カーネル(その5)
以前につまづいていた、プロセススイッチの実装がようやく完了した。
前回は、プロセスの概論についてと onix におけるプロセス生成の話を少しした。
今回は、プロセススイッチの仕組み及び onix におけるプロセスのデータ構造とプロセススイッチの実装について話をする。
尚、以下で話すプロセススイッチは、同じ特権レベル同士のプロセスにおけるそれである事を先に述べておく。
又、プログラムソースは
http://sourceforge.jp/projects/onix/
で svn リポジトリを公開している。
プロセススイッチを実現する為の手法として、TSS ディスクリプタによる far ジャンプと ret 命令の戻りアドレスを書き換える方法の2種類が存在する。onix では後者の方法によってプロセスの切替えを行っている。具体的には、割り込みサービスルーチンにおいてスタックを書き換えて iret を実行し、プロセスを切替えている。
では、プロセススイッチの全般の処理について話をする。プロセスの切り替えを円滑に行う為に、カーネルはページテーブル、プログラムカウンタ、スタックポインタ、各種汎用レジスタ、そしてフラグレジスタの内容 (以下、プロセス固有情報) を保存する。これが終了した後、カーネルは次に実行するプロセスを任意の方法で選択し、切り替えるプロセスのフラグレジスタ、コードセグメントセレクタ、プログラムカウンタをスタックに積み、プログラムカウンタ及び、各種汎用レジスタの値を切り替えるプロセスのそれらに更新し iret 命令を実行する。
しかし、同一の特権レベルのコードセグメントにジャンプする場合には、上記の処理だけでプロセスが切り替わるが、ユーザープロセスへの切り替えとなると、処理が若干ややこしくなる。これについては、次回以降に話をする。
ここまでの話は、CPU を使う上での作法のようなものなので、スケジューリング処理は違えど、プロセススイッチの方法はどのカーネルにおいてもほとんど同じである。
ほとんどの意は、先にも言ったように TSS ディスクリプタと far ジャンプを使ったプロセススイッチ処理を行う別の流派があるという事であるが、この方法によるプロセススイッチは試してないので、ここではこれ以上触れない事にする。

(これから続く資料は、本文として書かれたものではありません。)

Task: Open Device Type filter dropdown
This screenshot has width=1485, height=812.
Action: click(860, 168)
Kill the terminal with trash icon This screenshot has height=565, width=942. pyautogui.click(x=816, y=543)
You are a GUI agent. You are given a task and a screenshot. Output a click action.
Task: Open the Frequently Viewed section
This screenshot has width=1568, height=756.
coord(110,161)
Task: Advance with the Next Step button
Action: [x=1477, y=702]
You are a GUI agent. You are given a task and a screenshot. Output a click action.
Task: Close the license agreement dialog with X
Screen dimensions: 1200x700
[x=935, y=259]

上記が、プロセススイッチの大まかな処理の流れである。
次に、onix におけるプロセススイッチを行う上でのプロセスのデータ構造及び、処理について見てゆく。
各プロセス固有のデータ構造を process.h にて定義した。タイマ割り込みのサービスルーチンでは、プロセススイッチを実行する際に、プロセス固有情報を process 構造体のオブジェクト (以下、プロセスディスクリプタ) に退避させている。
次に、切り替えるプロセスを決定するのだが。システムに現在どのようなプロセスがどのくらいあるのかを把握するために、カーネルはプロセスリストを持っている。通常、プロセスの状態 (アクティブ、ブロック、ゾンビなど) に応じて複数のリストをカーネルは持っているのだが、この文書を書いている時点では、開発中につき、カーネルは 1 本 のアクティブリストしか持っていない。
プロセス生成時、プロセスは所定のリストに追加登録される。そして、プロセススイッチ実行時にスケジューラは、アクティブリストから次に実行するプロセスを選択する。
ずいぶんさらっと言ったが、ここでの話は "並列処理における巧みなスケジューラを実現する" といったようなもので、学部の論文くらいは軽く書けてしまうような深いテーマである。
が。暫定 onix スケジューラはリストを回して、先頭プロセスをひたすら選択しつづけるだけである。
プロセス切り替えを行った後は、セオリー通り切り替えたプロセスのプロセス固有情報を取得し、スタックポインタを書き換え、プロセス固有情報をスタックに積み popa 命令を実行して各種レジスタを更新し、iret 命令でプロセスを切り替える。
これがこの文書を書いた時点でコミットされている onix の処理であるが、一般的な IA アーキテクチャを積んだマシンのカーネルは、ユーザープロセスなるプロセスが存在するわけであり、それを実行する場合には、セグメント間ジャンプを実行する為にセグメントセレクタもプロセス固有情報として持たせる必要がある。iret 命令を実行してプロセスの切り替えを行っているので、現在でもセグメント間ジャンプは行っているのだが、現時点での onix は同一コードセグメント及びデータセグメントのプロセスのみサポートしているので、セグメントの切り替えについては未実装である。これについては、ユーザープロセスをサポートした時にまた紹介する。
以上より、onix はマルチプロセスなカーネルになった。